● **What to produce**
Count the lines in the records below that contain the word "Select", and reply with the number only.
+++
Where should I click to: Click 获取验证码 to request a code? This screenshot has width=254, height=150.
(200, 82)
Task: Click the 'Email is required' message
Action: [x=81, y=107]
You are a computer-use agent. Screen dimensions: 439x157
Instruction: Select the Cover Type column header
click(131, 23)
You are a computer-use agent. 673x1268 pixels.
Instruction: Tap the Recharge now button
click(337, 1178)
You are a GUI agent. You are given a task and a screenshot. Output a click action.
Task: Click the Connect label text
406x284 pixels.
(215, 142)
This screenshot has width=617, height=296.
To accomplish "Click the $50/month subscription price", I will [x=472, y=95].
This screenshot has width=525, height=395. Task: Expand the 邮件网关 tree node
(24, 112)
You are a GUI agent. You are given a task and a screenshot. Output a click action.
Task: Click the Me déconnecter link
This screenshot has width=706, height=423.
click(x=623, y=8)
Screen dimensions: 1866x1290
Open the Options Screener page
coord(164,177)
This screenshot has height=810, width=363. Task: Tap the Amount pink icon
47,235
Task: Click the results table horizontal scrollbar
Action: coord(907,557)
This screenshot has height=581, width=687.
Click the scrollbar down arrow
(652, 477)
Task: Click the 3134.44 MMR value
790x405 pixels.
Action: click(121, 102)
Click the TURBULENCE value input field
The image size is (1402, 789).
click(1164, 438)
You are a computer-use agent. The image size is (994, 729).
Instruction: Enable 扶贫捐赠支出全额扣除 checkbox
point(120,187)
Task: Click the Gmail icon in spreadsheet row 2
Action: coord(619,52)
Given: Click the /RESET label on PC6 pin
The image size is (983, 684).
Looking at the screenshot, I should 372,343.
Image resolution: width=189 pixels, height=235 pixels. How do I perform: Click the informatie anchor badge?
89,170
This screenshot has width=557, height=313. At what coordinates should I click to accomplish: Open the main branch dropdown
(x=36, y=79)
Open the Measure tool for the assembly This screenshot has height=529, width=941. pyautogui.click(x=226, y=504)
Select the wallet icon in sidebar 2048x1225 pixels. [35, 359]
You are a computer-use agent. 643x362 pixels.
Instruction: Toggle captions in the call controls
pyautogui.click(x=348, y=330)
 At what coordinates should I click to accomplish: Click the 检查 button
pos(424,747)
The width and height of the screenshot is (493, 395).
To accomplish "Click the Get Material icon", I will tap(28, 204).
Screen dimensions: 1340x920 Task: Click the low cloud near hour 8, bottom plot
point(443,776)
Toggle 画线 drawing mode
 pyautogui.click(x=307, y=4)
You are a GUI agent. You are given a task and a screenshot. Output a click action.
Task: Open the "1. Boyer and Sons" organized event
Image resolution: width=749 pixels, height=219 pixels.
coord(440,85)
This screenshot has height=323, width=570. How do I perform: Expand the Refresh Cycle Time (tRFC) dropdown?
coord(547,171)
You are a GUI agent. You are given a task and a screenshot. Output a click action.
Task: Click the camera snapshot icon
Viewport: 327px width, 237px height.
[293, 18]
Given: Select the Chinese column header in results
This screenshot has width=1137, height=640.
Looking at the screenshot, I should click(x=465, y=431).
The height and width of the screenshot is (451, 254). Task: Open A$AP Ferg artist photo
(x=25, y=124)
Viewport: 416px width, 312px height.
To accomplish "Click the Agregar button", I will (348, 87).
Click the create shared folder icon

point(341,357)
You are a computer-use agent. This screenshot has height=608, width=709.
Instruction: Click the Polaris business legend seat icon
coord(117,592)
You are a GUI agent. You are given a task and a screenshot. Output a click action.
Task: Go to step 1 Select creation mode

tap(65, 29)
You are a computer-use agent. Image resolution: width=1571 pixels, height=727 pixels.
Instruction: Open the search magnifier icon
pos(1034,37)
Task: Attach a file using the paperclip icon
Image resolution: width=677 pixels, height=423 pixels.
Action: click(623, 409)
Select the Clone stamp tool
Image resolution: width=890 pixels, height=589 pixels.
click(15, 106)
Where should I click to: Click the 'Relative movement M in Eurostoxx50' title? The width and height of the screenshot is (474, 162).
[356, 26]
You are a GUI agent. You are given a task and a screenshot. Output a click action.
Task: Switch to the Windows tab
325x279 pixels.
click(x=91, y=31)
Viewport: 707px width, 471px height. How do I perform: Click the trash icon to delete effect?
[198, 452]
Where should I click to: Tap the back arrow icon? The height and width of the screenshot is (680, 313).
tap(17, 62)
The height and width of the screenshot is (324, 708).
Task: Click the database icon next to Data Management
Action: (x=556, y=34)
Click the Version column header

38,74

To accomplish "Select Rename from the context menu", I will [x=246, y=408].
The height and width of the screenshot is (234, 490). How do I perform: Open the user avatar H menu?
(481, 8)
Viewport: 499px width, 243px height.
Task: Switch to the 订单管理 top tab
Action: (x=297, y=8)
+++
● **Exercise response**
6